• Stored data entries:
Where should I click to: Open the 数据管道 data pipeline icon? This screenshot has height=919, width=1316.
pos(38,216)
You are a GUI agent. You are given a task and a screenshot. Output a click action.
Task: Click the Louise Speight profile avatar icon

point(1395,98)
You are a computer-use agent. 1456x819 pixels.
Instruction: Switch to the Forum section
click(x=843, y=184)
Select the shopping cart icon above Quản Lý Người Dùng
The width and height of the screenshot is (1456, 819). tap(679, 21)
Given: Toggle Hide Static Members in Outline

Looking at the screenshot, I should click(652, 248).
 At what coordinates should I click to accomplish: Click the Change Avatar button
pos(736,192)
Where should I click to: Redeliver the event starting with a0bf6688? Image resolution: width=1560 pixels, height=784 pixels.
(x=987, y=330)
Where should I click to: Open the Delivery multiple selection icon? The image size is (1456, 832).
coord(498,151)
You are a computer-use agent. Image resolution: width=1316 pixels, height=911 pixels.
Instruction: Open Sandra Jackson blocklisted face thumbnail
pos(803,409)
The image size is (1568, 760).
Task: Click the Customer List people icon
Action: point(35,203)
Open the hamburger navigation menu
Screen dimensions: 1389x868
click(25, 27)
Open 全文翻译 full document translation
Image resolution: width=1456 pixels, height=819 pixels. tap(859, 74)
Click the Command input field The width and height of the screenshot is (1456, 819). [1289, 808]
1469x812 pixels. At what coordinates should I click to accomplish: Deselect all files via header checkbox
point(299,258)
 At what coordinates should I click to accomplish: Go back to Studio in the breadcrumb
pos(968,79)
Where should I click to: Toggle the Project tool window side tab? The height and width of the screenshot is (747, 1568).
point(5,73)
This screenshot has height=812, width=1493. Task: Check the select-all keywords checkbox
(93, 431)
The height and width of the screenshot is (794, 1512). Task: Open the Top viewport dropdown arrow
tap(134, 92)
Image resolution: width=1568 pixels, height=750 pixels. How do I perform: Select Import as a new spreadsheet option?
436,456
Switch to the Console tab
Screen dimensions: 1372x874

• Try it: Repeat each record verbatim.

• Task output:
Where should I click to: Open the 数据管道 data pipeline icon? This screenshot has height=919, width=1316.
pos(38,216)
You are a GUI agent. You are given a task and a screenshot. Output a click action.
Task: Click the Louise Speight profile avatar icon

point(1395,98)
You are a computer-use agent. 1456x819 pixels.
Instruction: Switch to the Forum section
click(x=843, y=184)
Select the shopping cart icon above Quản Lý Người Dùng
The width and height of the screenshot is (1456, 819). tap(679, 21)
Given: Toggle Hide Static Members in Outline

Looking at the screenshot, I should click(652, 248).
 At what coordinates should I click to accomplish: Click the Change Avatar button
pos(736,192)
Where should I click to: Redeliver the event starting with a0bf6688? Image resolution: width=1560 pixels, height=784 pixels.
(x=987, y=330)
Where should I click to: Open the Delivery multiple selection icon? The image size is (1456, 832).
coord(498,151)
You are a computer-use agent. Image resolution: width=1316 pixels, height=911 pixels.
Instruction: Open Sandra Jackson blocklisted face thumbnail
pos(803,409)
The image size is (1568, 760).
Task: Click the Customer List people icon
Action: point(35,203)
Open the hamburger navigation menu
Screen dimensions: 1389x868
click(25, 27)
Open 全文翻译 full document translation
Image resolution: width=1456 pixels, height=819 pixels. tap(859, 74)
Click the Command input field The width and height of the screenshot is (1456, 819). [1289, 808]
1469x812 pixels. At what coordinates should I click to accomplish: Deselect all files via header checkbox
point(299,258)
 At what coordinates should I click to accomplish: Go back to Studio in the breadcrumb
pos(968,79)
Where should I click to: Toggle the Project tool window side tab? The height and width of the screenshot is (747, 1568).
point(5,73)
This screenshot has height=812, width=1493. Task: Check the select-all keywords checkbox
(93, 431)
The height and width of the screenshot is (794, 1512). Task: Open the Top viewport dropdown arrow
tap(134, 92)
Image resolution: width=1568 pixels, height=750 pixels. How do I perform: Select Import as a new spreadsheet option?
436,456
Switch to the Console tab
Screen dimensions: 1372x874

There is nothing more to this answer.